══ Extracted text ══

Assignment of Error II
[Hunter]’s convictions are against the manifest weight of the evidence.
{¶10} In his second assignment of error, Hunter contends that his convictions were
against the manifest weight of the evidence.
{¶11} To determine whether a criminal conviction is against the manifest weight of the
evidence, we “must review the entire record, weigh the evidence and all reasonable inferences,
consider the credibility of witnesses and determine whether, in resolving conflicts in the
evidence, the trier of fact clearly lost its way and created such a manifest miscarriage of justice
that the conviction must be reversed and a new trial ordered.” State v. Otten, 33 Ohio App.3d
339, 340 (9th Dist.1986). “Weight of the evidence concerns ‘the inclination of the greater
amount of credible evidence, offered in a trial, to support one side of the issue rather than the
other.’” (Emphasis sic.) Thompkins, 78 Ohio St.3d at 387, quoting Black’s Law Dictionary
1594 (6th Ed.1990). Nonetheless, “[a]n appellate court should exercise the power to reverse a
judgment as against the manifest weight of the evidence only in exceptional cases.” State v.

═══
══ Excerpted records ══

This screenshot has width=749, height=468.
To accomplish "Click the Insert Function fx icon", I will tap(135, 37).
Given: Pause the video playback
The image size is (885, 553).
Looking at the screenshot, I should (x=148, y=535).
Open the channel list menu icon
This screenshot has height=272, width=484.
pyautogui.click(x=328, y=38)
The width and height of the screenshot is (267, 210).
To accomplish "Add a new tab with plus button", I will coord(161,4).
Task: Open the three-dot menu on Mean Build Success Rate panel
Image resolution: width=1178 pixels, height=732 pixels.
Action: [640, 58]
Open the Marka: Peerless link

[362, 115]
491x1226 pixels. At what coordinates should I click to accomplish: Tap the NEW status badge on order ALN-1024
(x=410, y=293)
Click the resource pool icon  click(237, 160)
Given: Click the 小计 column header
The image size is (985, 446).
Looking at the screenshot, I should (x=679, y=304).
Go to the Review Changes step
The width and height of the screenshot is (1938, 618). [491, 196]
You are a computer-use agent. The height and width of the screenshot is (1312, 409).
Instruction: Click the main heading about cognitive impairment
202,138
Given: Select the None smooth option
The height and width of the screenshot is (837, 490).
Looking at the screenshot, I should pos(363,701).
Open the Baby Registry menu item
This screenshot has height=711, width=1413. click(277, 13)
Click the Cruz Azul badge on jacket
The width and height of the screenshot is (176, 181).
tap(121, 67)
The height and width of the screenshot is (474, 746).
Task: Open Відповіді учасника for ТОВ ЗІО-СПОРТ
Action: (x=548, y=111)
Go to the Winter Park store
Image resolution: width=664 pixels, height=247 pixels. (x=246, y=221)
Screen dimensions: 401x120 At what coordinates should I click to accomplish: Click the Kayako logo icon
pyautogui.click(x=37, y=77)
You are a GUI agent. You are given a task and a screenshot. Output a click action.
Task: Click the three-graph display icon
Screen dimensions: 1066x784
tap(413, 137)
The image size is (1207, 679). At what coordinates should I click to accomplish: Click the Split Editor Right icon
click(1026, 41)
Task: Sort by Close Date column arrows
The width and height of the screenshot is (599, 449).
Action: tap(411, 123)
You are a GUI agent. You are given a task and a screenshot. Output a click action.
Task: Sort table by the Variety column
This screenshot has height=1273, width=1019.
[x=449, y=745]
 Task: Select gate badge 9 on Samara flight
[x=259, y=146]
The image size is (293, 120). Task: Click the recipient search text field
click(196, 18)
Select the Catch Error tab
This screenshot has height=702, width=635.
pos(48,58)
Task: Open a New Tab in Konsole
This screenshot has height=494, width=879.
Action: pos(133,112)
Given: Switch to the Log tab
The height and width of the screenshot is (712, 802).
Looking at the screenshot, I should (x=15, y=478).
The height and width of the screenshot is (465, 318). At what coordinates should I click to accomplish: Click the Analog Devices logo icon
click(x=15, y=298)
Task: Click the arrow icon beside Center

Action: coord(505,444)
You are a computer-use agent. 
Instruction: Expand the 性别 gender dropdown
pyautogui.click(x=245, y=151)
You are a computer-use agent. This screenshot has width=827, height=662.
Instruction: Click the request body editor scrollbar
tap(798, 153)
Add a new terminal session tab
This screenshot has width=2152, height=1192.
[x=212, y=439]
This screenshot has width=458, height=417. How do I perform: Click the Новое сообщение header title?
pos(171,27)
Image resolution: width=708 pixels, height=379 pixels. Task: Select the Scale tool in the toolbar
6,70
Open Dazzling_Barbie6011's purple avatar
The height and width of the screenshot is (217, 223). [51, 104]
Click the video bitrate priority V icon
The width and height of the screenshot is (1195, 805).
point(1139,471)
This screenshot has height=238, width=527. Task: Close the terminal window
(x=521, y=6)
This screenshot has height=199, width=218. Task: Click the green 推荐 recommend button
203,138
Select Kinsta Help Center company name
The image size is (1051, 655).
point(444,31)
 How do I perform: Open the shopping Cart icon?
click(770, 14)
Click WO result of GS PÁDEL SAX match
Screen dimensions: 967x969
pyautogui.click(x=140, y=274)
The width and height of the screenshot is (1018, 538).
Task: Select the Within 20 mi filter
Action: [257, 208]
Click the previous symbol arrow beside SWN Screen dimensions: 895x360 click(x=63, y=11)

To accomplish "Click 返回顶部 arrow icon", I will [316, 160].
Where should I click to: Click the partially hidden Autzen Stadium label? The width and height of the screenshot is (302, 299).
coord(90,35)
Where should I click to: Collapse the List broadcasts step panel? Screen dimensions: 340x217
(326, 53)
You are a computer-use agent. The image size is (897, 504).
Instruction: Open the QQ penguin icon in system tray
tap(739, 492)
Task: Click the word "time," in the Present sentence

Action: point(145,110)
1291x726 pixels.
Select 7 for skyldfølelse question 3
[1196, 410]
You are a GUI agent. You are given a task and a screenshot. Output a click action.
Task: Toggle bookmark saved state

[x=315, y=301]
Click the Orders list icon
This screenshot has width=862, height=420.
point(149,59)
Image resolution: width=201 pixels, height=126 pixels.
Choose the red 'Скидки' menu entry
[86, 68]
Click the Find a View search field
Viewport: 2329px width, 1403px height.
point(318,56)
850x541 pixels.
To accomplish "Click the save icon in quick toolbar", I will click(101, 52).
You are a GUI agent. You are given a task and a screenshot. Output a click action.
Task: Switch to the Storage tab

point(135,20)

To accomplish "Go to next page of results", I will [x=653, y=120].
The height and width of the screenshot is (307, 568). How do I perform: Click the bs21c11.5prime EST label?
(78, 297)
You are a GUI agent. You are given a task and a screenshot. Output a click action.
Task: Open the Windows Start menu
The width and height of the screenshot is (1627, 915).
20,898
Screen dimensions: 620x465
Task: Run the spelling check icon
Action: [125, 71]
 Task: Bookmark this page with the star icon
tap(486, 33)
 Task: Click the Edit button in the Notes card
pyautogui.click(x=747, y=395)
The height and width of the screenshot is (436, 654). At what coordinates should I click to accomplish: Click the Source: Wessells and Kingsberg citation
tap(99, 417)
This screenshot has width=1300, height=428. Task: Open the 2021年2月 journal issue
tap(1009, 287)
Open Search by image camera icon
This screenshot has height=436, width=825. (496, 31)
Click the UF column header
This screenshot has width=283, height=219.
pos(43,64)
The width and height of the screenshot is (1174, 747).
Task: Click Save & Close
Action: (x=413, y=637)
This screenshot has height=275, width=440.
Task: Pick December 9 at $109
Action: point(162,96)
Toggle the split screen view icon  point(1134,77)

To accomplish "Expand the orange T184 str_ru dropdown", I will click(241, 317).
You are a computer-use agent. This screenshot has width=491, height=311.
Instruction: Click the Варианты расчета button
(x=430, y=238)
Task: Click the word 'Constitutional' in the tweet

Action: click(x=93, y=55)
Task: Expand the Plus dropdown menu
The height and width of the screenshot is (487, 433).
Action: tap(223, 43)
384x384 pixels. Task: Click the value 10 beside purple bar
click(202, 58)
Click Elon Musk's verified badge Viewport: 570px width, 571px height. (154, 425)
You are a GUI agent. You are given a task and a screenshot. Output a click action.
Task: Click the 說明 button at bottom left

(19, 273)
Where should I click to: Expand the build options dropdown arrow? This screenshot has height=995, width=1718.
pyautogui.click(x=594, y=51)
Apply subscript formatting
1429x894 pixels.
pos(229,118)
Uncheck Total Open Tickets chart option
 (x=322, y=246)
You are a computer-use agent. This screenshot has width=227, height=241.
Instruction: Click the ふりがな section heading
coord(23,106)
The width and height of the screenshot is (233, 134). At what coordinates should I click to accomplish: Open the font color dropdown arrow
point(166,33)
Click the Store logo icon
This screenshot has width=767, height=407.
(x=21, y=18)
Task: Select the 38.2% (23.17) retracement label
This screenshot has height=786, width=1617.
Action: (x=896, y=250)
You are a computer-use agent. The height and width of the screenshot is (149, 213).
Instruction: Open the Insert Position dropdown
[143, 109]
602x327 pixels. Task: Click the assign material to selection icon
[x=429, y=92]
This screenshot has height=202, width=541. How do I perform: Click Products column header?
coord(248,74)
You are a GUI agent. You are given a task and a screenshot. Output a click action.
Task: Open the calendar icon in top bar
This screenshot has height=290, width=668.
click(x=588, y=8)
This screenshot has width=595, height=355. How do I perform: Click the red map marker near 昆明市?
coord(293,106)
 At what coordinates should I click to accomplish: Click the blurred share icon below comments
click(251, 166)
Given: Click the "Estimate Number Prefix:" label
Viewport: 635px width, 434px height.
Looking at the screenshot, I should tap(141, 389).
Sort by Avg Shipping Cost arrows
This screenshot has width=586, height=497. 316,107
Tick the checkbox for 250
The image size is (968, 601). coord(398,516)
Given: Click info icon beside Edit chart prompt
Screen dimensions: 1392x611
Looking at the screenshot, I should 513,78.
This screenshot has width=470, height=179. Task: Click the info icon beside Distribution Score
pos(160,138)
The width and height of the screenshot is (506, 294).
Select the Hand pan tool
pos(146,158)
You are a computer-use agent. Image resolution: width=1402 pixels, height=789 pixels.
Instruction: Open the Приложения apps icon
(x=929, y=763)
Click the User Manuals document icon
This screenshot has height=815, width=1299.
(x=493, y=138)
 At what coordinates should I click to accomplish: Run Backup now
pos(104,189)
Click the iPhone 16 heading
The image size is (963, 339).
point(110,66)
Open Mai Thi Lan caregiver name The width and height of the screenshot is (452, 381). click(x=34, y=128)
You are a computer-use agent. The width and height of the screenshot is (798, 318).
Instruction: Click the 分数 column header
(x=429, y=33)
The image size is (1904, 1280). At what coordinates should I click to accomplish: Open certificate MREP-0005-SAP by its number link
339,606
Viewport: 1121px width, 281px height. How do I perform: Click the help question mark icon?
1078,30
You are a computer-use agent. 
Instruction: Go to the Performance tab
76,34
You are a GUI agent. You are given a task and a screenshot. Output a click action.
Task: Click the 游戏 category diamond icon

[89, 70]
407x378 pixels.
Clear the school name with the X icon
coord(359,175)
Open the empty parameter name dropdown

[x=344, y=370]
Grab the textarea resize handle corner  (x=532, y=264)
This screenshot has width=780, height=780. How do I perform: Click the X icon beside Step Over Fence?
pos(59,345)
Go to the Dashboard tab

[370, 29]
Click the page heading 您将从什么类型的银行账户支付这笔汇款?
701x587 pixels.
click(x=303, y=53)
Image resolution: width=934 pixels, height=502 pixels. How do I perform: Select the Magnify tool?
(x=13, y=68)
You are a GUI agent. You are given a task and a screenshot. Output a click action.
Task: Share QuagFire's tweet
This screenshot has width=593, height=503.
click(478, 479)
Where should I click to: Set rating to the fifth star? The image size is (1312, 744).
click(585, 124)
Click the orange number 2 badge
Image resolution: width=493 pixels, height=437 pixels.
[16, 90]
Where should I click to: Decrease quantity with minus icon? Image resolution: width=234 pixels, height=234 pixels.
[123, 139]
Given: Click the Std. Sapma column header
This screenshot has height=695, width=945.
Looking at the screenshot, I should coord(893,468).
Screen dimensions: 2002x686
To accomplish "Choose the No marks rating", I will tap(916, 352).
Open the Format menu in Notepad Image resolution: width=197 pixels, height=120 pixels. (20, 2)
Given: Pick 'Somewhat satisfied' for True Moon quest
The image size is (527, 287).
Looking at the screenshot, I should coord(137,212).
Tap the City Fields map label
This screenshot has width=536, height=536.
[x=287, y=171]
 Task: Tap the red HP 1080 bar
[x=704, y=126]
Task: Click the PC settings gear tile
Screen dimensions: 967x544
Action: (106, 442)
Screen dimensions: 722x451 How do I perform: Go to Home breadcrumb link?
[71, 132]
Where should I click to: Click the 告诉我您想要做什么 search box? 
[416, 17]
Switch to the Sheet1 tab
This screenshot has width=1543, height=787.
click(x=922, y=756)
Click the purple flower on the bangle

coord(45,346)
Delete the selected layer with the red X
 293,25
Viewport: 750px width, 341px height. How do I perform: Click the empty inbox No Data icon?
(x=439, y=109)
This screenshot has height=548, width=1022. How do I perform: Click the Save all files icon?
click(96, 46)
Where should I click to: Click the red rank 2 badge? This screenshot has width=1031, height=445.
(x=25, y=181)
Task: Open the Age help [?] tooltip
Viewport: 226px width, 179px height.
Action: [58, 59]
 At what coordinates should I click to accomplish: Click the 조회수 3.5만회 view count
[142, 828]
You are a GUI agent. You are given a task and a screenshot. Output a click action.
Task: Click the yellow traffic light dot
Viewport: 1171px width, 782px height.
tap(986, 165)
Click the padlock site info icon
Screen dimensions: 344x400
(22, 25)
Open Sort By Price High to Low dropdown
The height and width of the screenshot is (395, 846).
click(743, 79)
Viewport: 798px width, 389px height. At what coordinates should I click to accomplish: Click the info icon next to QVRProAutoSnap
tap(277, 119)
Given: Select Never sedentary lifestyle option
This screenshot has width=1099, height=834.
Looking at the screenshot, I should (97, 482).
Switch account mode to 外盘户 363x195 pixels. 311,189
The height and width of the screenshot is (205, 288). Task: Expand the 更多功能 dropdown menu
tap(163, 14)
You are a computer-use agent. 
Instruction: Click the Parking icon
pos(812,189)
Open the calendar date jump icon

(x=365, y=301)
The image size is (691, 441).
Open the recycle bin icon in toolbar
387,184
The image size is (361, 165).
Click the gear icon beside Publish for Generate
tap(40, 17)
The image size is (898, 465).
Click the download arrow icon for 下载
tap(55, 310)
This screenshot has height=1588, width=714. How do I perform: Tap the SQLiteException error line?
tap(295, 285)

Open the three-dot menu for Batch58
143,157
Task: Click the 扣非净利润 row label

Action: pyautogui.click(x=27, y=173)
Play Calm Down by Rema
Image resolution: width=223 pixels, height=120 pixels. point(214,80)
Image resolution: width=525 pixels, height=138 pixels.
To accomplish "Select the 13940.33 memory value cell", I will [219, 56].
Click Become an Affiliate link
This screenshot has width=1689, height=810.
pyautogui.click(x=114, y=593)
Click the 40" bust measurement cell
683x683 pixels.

═══

[Work to complete]:
**a.** Do these statements agree with the passage on manifest weight of the evidence? Answer yes or no for each and quote the deciding words of the passage. (i) Hunter's second assignment of error claims his convictions were against the manifest weight of the evidence. (ii) An appellate court should reverse a judgment on manifest-weight grounds in most cases. (iii) In this review the court looks only at part of the record.
**b.** Please explain, in one to three sentences, what the passage on manifest weight of the evidence says must have happened for a conviction to be reversed and a new trial ordered.
**c.** Extend the passage on manifest weight of the evidence from where it stops.

[Results]:
**a.**
(i) Yes: "In his second assignment of error, Hunter contends that his convictions were against the manifest weight of the evidence."
(ii) No: "only in exceptional cases."
(iii) No: "must review the entire record"

**b.** A conviction must be reversed and a new trial ordered when, in resolving conflicts in the evidence, the trier of fact clearly lost its way. That failure must have created such a manifest miscarriage of justice that reversal is required.

**c.**
Carson, 9th Dist. Summit No. 26900, 2013-Ohio-5785, ¶ 32, citing Otten at 340.
A. Complicity
{¶12} Hunter was convicted of complicity to aggravated trafficking in drugs (fentanyl)
and complicity to trafficking in cocaine. On appeal, however, Hunter argues that the weight of
the evidence supports the conclusion that Deotto Thomas was the sole party responsible for the
drug transaction. We disagree.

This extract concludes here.